[Goal of the exercise] Locate every line in the records below that contains the word "Meadows", and copy each one.
***** Entries shown
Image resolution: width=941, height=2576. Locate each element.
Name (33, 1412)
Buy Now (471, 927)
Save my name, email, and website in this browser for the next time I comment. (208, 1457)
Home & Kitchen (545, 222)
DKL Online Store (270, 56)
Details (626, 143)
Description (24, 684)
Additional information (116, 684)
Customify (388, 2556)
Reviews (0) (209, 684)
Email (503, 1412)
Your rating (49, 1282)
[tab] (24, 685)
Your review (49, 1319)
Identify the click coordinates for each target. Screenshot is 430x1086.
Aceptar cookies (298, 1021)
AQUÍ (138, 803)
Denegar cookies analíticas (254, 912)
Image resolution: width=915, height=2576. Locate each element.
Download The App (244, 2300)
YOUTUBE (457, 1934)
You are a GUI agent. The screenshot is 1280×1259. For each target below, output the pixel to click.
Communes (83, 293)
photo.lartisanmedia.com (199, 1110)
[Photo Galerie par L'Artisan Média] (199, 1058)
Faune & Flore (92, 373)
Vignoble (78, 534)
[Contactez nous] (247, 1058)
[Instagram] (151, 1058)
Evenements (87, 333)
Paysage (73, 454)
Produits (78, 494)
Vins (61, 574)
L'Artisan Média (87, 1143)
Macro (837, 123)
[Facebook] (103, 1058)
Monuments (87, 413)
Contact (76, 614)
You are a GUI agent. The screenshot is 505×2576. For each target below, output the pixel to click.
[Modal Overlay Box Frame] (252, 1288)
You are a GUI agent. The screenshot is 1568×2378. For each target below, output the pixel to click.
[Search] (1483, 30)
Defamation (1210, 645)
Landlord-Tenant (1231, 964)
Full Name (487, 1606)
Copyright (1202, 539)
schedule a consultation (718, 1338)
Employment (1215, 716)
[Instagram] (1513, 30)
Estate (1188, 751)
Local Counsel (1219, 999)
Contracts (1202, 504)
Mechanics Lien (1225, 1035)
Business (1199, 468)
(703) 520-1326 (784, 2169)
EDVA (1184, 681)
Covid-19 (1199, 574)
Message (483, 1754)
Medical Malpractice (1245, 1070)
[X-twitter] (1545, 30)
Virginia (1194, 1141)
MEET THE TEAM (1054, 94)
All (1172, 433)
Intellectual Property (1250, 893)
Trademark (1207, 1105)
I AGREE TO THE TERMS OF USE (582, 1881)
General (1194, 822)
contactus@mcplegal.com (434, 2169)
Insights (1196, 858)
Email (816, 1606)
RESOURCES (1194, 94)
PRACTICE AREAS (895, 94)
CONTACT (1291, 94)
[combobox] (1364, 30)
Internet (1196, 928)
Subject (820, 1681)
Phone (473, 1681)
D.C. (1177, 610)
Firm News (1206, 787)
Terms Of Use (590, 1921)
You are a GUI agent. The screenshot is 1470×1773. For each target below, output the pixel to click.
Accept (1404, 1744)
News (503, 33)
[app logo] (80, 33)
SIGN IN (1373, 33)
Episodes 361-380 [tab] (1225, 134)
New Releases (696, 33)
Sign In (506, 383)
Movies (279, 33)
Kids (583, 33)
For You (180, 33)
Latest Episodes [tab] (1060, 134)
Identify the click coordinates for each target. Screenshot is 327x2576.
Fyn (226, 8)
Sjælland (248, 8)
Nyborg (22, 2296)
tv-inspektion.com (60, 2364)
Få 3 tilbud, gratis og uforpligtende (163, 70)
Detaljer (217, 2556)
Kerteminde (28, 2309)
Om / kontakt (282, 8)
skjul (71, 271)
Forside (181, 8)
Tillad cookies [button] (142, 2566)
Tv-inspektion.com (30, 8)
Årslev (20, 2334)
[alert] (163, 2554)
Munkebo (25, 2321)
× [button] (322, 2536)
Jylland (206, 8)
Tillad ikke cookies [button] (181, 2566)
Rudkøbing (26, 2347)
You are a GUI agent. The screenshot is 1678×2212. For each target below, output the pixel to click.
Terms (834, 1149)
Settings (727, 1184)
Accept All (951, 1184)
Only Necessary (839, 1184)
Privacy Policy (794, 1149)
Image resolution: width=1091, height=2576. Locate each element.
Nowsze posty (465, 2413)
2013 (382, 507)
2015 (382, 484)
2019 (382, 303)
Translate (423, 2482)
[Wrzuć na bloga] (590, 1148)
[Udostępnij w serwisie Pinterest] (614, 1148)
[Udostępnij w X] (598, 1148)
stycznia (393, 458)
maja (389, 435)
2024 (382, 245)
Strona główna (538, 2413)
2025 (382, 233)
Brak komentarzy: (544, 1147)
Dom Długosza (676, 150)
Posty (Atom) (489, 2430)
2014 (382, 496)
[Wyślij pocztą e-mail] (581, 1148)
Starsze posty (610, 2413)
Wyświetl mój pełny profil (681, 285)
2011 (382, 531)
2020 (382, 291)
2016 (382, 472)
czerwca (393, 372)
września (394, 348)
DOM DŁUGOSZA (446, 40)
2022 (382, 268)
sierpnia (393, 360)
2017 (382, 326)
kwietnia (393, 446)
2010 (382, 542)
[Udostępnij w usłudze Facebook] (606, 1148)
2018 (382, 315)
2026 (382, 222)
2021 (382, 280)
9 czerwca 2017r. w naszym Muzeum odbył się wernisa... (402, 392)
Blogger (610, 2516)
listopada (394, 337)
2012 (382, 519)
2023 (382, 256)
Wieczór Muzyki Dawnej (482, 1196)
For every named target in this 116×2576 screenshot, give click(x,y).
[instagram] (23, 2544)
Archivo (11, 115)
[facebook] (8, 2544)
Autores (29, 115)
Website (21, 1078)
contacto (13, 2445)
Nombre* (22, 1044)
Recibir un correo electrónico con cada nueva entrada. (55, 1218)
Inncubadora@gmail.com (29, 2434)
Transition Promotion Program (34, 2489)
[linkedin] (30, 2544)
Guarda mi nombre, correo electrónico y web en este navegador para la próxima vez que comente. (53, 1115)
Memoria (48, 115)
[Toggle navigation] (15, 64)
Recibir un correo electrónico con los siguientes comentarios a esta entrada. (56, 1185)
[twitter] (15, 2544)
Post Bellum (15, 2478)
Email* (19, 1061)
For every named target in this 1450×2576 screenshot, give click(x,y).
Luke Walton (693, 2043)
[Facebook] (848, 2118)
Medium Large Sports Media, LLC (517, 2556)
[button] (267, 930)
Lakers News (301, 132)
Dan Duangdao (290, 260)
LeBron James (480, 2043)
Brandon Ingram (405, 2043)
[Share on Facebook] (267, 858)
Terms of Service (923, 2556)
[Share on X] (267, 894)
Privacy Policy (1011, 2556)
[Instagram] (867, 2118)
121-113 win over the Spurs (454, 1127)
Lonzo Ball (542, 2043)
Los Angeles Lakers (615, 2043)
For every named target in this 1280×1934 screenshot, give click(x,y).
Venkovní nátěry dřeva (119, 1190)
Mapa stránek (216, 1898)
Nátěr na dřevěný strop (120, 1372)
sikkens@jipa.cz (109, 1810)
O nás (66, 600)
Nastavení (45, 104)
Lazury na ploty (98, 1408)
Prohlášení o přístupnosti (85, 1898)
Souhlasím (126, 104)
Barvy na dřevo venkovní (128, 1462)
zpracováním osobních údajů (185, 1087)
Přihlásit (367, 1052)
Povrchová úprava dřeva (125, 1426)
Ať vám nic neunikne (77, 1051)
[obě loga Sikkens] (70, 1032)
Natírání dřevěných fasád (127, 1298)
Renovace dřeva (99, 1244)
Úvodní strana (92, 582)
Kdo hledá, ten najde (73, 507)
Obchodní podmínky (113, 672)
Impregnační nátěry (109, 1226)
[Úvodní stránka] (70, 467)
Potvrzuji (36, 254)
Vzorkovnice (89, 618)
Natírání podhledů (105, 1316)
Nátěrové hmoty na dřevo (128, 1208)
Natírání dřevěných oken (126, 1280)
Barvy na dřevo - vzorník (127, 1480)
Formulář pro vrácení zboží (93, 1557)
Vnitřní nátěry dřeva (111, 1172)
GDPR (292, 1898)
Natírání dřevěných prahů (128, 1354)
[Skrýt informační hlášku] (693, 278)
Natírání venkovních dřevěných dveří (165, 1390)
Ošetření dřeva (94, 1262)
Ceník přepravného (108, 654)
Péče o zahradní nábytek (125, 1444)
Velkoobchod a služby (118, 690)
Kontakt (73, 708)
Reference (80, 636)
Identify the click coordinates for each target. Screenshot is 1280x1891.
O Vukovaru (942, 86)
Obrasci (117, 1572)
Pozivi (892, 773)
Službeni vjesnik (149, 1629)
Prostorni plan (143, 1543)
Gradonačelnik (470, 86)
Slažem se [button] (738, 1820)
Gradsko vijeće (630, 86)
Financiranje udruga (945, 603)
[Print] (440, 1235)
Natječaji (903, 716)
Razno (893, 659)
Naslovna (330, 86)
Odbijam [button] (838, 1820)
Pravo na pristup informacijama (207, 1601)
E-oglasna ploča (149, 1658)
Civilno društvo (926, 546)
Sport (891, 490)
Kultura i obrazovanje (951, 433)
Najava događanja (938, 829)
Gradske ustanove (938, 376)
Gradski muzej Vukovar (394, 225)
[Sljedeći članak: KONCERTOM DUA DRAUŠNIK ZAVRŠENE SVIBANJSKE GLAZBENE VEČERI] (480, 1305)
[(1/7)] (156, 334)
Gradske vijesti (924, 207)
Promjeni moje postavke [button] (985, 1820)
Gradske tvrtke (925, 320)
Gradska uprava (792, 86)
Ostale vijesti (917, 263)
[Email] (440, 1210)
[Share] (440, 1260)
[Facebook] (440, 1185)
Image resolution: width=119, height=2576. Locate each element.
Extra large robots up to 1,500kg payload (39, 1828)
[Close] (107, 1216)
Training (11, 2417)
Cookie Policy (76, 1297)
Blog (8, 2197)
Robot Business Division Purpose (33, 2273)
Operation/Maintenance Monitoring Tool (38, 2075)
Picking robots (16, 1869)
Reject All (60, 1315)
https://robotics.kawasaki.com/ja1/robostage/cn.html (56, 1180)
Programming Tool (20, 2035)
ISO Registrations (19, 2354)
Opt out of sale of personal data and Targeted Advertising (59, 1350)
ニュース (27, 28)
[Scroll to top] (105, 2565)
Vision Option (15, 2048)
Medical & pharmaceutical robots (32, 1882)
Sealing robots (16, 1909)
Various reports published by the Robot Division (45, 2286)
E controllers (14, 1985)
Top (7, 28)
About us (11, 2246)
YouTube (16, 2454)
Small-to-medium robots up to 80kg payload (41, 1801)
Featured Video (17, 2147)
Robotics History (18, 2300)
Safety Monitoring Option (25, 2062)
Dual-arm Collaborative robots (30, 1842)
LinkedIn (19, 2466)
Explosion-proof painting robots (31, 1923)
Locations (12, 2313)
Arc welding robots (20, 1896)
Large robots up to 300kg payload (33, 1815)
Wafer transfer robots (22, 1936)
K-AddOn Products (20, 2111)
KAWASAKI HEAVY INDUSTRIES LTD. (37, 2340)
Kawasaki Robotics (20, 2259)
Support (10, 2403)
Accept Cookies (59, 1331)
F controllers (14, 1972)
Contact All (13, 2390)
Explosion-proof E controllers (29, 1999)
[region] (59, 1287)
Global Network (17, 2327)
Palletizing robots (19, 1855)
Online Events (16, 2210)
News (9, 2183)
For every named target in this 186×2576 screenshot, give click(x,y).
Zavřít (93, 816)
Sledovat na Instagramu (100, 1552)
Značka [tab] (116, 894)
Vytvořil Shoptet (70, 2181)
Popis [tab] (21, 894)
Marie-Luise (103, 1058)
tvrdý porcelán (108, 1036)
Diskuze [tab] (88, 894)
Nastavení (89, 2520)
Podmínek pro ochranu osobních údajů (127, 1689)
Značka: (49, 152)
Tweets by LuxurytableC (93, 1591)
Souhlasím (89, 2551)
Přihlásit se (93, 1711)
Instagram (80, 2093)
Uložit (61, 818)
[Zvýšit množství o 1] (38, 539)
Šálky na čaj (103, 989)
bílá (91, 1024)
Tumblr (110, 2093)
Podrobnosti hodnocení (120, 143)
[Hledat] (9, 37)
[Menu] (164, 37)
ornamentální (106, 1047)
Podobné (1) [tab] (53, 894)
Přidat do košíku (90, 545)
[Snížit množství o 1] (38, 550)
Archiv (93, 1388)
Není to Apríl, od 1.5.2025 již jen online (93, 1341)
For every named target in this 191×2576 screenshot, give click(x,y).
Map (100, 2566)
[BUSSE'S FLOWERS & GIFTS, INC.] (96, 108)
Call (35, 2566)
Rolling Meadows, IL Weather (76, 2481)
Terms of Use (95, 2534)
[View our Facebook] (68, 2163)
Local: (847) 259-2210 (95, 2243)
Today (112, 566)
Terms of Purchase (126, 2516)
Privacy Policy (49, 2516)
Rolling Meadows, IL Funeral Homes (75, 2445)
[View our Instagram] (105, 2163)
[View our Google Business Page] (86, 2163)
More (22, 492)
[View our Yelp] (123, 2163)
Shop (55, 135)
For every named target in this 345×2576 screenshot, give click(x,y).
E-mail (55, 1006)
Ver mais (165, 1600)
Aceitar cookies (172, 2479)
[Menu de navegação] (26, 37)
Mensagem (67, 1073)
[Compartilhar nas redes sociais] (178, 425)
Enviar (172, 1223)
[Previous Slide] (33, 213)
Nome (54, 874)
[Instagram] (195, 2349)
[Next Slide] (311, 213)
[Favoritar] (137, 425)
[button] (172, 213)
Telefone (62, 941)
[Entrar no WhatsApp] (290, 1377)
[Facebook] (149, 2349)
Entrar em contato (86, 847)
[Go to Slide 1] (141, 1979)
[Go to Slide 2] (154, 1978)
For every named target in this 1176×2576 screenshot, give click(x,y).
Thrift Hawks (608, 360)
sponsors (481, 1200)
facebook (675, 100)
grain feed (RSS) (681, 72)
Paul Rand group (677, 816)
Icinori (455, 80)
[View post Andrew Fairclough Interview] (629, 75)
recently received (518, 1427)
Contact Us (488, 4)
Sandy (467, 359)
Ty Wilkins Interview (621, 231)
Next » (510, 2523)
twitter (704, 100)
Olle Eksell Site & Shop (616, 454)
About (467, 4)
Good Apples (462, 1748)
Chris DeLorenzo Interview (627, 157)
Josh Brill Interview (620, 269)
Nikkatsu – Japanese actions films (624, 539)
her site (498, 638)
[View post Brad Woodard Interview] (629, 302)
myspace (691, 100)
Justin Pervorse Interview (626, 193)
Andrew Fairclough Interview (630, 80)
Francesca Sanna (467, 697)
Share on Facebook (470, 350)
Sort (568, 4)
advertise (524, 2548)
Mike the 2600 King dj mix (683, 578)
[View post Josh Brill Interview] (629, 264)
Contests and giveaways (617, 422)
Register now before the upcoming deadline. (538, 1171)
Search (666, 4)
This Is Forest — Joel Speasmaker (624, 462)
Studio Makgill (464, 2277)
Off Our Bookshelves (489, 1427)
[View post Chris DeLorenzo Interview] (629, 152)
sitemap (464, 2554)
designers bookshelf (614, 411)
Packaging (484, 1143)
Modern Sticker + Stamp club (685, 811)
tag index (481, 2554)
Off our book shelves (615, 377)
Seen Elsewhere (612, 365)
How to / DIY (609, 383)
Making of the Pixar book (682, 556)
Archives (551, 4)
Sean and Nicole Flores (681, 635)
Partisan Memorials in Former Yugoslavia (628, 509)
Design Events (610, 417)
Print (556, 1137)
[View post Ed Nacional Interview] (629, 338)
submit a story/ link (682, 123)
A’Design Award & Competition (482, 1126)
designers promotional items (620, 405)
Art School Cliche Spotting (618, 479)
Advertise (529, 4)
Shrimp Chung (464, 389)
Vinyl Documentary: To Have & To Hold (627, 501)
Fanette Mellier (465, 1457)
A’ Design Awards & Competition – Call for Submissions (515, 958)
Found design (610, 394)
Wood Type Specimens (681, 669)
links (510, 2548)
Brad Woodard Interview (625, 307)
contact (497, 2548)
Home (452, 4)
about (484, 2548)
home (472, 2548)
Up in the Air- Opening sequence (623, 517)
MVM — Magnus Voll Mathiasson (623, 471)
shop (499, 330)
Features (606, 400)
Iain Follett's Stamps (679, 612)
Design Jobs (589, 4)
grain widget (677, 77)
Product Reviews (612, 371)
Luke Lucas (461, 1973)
**********
[Output below]
Rolling Meadows, IL Weather (76, 2481)
Rolling Meadows, IL Funeral Homes (75, 2445)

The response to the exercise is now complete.